Three thousand people is a lot. It’s more than were lost in the World Trade Center bombings. It’s a tragic number of lives to be lost.

But how about a bit of historical perspective?! Americans suffered 6140 casualties and almost 18,000 wounded in achieving victory on a tiny island called Iwo Jima. And they died not from car bombs, but from landing on beaches and charging gunners buried in a maze of tunnels and bunkers. The method of combat was sometimes to charge into the teeth of the battle, hoping someone would survive to stop the gunner and disable the Japanese artillery. And while even 6140 soldiers killed is a terrible number to ponder, it is small portion of the American losses. According to Wikipedia, the United States suffered 407,300 military casualties in winning WWII. Four hundred seven thousand. That’s a mind-numbing number. It dwarfs the 2400 lives lost at Pearl Harbor. Yet, the fact that our casualties in Iraq now outnumber the number of deaths on 9/11 is reported by media outlets as though it were an inconceivable and pernicious thing.
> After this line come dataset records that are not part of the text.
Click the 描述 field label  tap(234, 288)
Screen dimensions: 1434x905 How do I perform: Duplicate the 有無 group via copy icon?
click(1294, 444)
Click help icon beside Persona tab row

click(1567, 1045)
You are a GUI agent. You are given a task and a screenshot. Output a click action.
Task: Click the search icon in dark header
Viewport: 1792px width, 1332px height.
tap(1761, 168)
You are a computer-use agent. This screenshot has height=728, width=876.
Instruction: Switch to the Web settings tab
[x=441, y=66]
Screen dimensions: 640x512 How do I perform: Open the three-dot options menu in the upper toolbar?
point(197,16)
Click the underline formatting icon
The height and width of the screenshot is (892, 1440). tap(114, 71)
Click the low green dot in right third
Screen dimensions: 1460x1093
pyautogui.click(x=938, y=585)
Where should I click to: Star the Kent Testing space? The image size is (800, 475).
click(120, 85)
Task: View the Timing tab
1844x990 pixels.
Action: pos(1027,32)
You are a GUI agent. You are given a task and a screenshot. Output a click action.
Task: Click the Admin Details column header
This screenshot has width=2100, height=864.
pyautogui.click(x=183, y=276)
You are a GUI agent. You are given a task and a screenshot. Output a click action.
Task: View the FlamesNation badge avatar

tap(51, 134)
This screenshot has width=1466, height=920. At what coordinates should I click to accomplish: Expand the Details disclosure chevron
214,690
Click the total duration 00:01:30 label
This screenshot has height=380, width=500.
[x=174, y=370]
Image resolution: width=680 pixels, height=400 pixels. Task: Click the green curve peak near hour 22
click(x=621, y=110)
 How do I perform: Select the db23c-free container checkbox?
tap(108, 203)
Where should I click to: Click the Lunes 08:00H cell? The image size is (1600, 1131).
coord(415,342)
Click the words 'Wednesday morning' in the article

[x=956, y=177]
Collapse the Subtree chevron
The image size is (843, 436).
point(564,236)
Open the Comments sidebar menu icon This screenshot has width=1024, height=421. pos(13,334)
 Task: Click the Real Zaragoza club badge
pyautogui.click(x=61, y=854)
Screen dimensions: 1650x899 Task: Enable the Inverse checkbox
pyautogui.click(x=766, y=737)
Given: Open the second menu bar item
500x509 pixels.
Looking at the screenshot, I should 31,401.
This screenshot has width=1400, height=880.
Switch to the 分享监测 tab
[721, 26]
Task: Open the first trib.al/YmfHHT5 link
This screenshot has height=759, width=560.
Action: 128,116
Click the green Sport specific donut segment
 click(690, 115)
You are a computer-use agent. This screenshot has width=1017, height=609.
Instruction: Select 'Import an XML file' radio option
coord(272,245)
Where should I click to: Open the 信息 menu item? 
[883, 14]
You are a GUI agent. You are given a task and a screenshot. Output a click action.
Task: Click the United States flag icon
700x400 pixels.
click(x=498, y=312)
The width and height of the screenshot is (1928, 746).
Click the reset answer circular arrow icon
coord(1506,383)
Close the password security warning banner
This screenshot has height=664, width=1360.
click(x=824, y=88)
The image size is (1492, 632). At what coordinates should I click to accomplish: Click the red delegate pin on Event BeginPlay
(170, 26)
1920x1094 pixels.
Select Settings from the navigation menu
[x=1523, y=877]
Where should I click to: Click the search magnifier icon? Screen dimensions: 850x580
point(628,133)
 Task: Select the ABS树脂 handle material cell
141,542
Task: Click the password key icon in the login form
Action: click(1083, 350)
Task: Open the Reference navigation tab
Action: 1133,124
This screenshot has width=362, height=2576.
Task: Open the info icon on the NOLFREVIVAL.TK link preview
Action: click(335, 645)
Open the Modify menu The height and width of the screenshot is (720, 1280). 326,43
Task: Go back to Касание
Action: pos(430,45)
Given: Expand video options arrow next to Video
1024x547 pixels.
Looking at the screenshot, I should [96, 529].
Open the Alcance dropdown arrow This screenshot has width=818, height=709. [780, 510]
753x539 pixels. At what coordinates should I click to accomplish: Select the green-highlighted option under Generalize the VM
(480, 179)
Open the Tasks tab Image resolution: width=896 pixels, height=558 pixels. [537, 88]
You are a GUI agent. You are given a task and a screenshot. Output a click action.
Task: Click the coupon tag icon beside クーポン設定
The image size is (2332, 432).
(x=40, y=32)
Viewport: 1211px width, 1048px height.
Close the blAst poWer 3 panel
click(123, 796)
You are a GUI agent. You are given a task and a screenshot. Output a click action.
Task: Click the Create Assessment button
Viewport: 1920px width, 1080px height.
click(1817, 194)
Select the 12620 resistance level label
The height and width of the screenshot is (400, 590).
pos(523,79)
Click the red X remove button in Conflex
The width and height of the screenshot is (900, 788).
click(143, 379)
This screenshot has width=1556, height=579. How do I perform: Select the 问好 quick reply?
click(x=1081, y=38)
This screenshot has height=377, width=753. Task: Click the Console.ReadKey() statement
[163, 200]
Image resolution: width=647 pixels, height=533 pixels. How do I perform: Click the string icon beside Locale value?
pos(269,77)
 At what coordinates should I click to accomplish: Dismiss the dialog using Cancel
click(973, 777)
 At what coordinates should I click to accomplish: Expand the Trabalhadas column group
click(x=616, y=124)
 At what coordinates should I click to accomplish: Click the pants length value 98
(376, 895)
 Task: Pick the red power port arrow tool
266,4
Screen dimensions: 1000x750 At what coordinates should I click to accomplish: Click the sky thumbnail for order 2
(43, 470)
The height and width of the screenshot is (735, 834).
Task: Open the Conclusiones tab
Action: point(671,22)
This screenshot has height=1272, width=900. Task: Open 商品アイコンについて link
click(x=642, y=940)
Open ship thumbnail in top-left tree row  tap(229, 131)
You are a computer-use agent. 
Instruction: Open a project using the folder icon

The point is, as sad as it is to lose even one American soldier, our losses in this war have been minimal compared to other wars and even battles in our glorious history. I don’t doubt that today’s soldiers are as brave as those who sacrificed to win WWII. I’m certain, however, that today’s citizens, politicians and media-types are weak-kneed compared to the citizens who mourned staggering casualties to achieve an essential victory over the Axis powers. Imagine the modern media’s response to Iwo Jima or Normandy–or Hiroshima and Nagasaki, for that matter. And you think our military hasn’t planned well for Iraq? There were times when we were absolutely flummoxed in the South Pacific. Yet, we persevered, and we won.

I understand that war is terrible. I also understand that the validity of this war is questioned by many–most of whom were “gung-ho” when it began, if you’ll remember. Most importantly, I understand that it’s easy for me to sit safely in my home in Ohio saying “it’s not so bad.” Of course it’s bad. Terrible. But war is always bad. And our soldiers deserve the citizens they are defending to be as determined and courageous in our safety as they are in harm’s way.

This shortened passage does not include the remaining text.